#### [TO DO]
Write out all of the data without omission, exactly as shown.

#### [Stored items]
┌──

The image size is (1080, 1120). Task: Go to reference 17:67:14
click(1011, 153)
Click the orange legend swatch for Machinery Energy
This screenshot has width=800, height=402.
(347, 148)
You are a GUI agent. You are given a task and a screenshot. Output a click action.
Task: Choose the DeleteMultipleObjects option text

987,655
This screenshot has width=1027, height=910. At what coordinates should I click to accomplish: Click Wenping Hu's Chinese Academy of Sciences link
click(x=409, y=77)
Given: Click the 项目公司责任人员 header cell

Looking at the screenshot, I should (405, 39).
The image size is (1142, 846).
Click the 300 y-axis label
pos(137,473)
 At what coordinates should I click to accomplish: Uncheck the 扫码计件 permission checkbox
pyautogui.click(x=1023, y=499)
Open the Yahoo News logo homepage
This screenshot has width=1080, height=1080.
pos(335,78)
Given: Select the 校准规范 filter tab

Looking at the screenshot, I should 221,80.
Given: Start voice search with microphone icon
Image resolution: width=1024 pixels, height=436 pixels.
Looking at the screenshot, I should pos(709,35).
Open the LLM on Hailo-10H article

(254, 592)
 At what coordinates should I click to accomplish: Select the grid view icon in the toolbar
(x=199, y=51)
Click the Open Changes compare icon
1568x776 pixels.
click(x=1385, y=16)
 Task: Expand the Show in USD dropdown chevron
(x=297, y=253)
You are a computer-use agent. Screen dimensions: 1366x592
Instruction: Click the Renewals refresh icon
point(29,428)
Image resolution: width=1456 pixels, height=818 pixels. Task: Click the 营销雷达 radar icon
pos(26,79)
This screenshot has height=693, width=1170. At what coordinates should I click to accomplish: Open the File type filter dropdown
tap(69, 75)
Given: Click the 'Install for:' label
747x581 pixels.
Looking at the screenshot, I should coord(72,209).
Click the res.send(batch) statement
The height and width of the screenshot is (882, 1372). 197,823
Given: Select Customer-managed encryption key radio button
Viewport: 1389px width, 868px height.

└──

#### [ANSWER SPACE]
The image size is (1080, 1120). Task: Go to reference 17:67:14
click(1011, 153)
Click the orange legend swatch for Machinery Energy
This screenshot has width=800, height=402.
(347, 148)
You are a GUI agent. You are given a task and a screenshot. Output a click action.
Task: Choose the DeleteMultipleObjects option text

987,655
This screenshot has width=1027, height=910. At what coordinates should I click to accomplish: Click Wenping Hu's Chinese Academy of Sciences link
click(x=409, y=77)
Given: Click the 项目公司责任人员 header cell

Looking at the screenshot, I should (405, 39).
The image size is (1142, 846).
Click the 300 y-axis label
pos(137,473)
 At what coordinates should I click to accomplish: Uncheck the 扫码计件 permission checkbox
pyautogui.click(x=1023, y=499)
Open the Yahoo News logo homepage
This screenshot has width=1080, height=1080.
pos(335,78)
Given: Select the 校准规范 filter tab

Looking at the screenshot, I should 221,80.
Given: Start voice search with microphone icon
Image resolution: width=1024 pixels, height=436 pixels.
Looking at the screenshot, I should pos(709,35).
Open the LLM on Hailo-10H article

(254, 592)
 At what coordinates should I click to accomplish: Select the grid view icon in the toolbar
(x=199, y=51)
Click the Open Changes compare icon
1568x776 pixels.
click(x=1385, y=16)
 Task: Expand the Show in USD dropdown chevron
(x=297, y=253)
You are a computer-use agent. Screen dimensions: 1366x592
Instruction: Click the Renewals refresh icon
point(29,428)
Image resolution: width=1456 pixels, height=818 pixels. Task: Click the 营销雷达 radar icon
pos(26,79)
This screenshot has height=693, width=1170. At what coordinates should I click to accomplish: Open the File type filter dropdown
tap(69, 75)
Given: Click the 'Install for:' label
747x581 pixels.
Looking at the screenshot, I should coord(72,209).
Click the res.send(batch) statement
The height and width of the screenshot is (882, 1372). 197,823
Given: Select Customer-managed encryption key radio button
Viewport: 1389px width, 868px height.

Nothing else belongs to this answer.